Klartext: Die Führungsspieler-Debatte, die nach dem 0:0 gegen Polen wie zu jedem Turnier aufgekommen ist, wirkt geradezu grotesk und lächerlich. In der deutschen Mannschaft gibt es eine klare Hierarchie, die von starken Persönlichkeiten geprägt ist. Was fehlt, ist ein besseres Offensivspiel und eine Veränderung, die unsere Mannschaft schon gegen Nordirland wieder unberechenbarer macht. Das Gute: Das Spiel nach vorne ist bei der Qualität im Kader innerhalb weniger Trainingstage veränder- und damit auch verbesserbar.

 

Analyse: Mir ist bewusst, dass Jogi Löw sich bereits entschieden hat, auch gegen Nordirland wieder mit einer Viererkette zu agieren. Im letzten Spiel war erkennbar, dass die polnische Mannschaft ganz genau unsere Abläufe kannte: Kroos eröffnet, die Außenspieler schieben ins Zentrum, dort versuchen wir uns durchzukombinieren. Darauf wird sich auch Nordirland einstellen.
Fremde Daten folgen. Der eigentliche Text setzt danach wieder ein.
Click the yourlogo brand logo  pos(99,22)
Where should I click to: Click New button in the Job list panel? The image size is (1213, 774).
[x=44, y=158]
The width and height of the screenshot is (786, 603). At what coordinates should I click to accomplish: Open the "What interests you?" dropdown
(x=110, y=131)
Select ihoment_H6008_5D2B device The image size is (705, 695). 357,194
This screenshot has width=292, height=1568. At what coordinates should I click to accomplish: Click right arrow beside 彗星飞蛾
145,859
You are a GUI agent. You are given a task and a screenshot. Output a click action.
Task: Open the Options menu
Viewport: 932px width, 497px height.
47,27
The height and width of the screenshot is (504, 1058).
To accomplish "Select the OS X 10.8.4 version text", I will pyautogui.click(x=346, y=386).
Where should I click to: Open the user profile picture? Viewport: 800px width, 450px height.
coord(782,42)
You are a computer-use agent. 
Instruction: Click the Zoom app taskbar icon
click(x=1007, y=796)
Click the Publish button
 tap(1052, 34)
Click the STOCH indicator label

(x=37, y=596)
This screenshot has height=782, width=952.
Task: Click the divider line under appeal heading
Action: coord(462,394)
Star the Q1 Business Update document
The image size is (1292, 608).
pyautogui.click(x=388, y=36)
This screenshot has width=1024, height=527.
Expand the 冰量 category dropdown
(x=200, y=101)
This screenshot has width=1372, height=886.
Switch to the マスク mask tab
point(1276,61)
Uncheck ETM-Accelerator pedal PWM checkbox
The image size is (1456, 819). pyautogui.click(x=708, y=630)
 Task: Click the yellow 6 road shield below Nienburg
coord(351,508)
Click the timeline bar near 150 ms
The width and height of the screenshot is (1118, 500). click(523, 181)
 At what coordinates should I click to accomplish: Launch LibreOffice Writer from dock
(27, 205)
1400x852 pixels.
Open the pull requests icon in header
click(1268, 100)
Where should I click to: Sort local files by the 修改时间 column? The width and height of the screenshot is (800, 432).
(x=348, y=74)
Deshalb möchte ich zumindest als Diskussionsthema die Möglichkeiten, die uns eine Dreierkette heute eröffnen würde, einmal beleuchten. Ich halte sie nämlich für eine sehr gute Alternative. Erstens, weil ich davon überzeugt bin, dass die Nordiren sehr defensiv gegen uns antreten werden, hinten wahrscheinlich sogar mit einer Fünferkette spielen. Damit würde die deutsche Mannschaft auch mit drei starken Verteidigerin – ich denke an Hummels, Boateng und Höwedes – stabil stehen. Zweitens, weil sich Kroos in der Spieleröffnung nicht immer zurückfallen lassen müsste, sondern schon im Mittelfeld platziert wäre, was uns dort Überzahl schaffen würde. Drittens, weil uns das angedachte 3-5-2-System erlauben würde, mit zwei klaren Strafraumstürmern zu spielen. So könnte Gomez ganz vorne drin agieren – und Müller um ihn herum mit allen Freiheiten. Wir würden die echte und die falsche Neun also zu einem richtigen Sturmduo umfunktionieren. Viertens, weil unsere Außenpositionen stärker gemacht werden könnten. Das Wirkungsfeld dieser Spieler würde sich vom eigenen bis zum gegnerischen Sechszehner erweitern. Sie müssten richtig marschieren, würden eine sehr zentrale Rolle einnehmen und müssten daher defensiv wie offensiv ihre Stärken haben. Mir käme für diese Rolle auf rechts Emre Can in den Kopf. Von daher wäre für mich folgende Aufstellung interessant: Neuer im Tor. Hummels, Boateng und Höwedes in der Abwehr. Khedira, Kroos, Can, Özil und Hector im Mittelfeld. Müller und Gomez in der Spitze. Und noch einen positiven Ansatz würde uns die Dreierkette bringen: Die deutsche Mannschaft würde sich ihre taktische Flexibilität im Turnier behalten.

 

Hintergrund: Wieder mal hängt bei der deutschen Mannschaft das Weiterkommen vom letzten Spiel ab. Aber bei diesem ist auf unsere Mannschaft Verlass. Unter Löw gewann Deutschland in den vergangenen vier Turnieren immer das letzte Gruppenspiel, auch wenn stets knapp mit nur einem Tor Differenz. In Zahlen sieht das so aus: 2014 gegen die USA mit 1:0, 2012 gegen Dänemark mit 2:1, 2010 gegen Ghana mit 1:0 und 2008 gegen Österreich ebenfalls mit 1:0. Die Gesamtbilanz der Nordiren gegen Deutschland fällt ernüchternd aus. Von 14 Spielen konnten sie nur 2 gewinnen, die letzten 4 Partien haben sie allesamt verloren.

 

News: Löw vertraut weiterhin auf eine Viererkette in der Abwehr, aber er wird in der Startelf personelle Änderungen vornehmen. Möglich, dass Gomez von Beginn an ran darf. Und auch Sané darf sich Hoffnungen machen. Bei den Nordiren könnte 1,93-Meter-Stürmer Lafferty zurück ins Team kommen. Er saß im zweiten Spiel der Nordiren nur auf der Bank.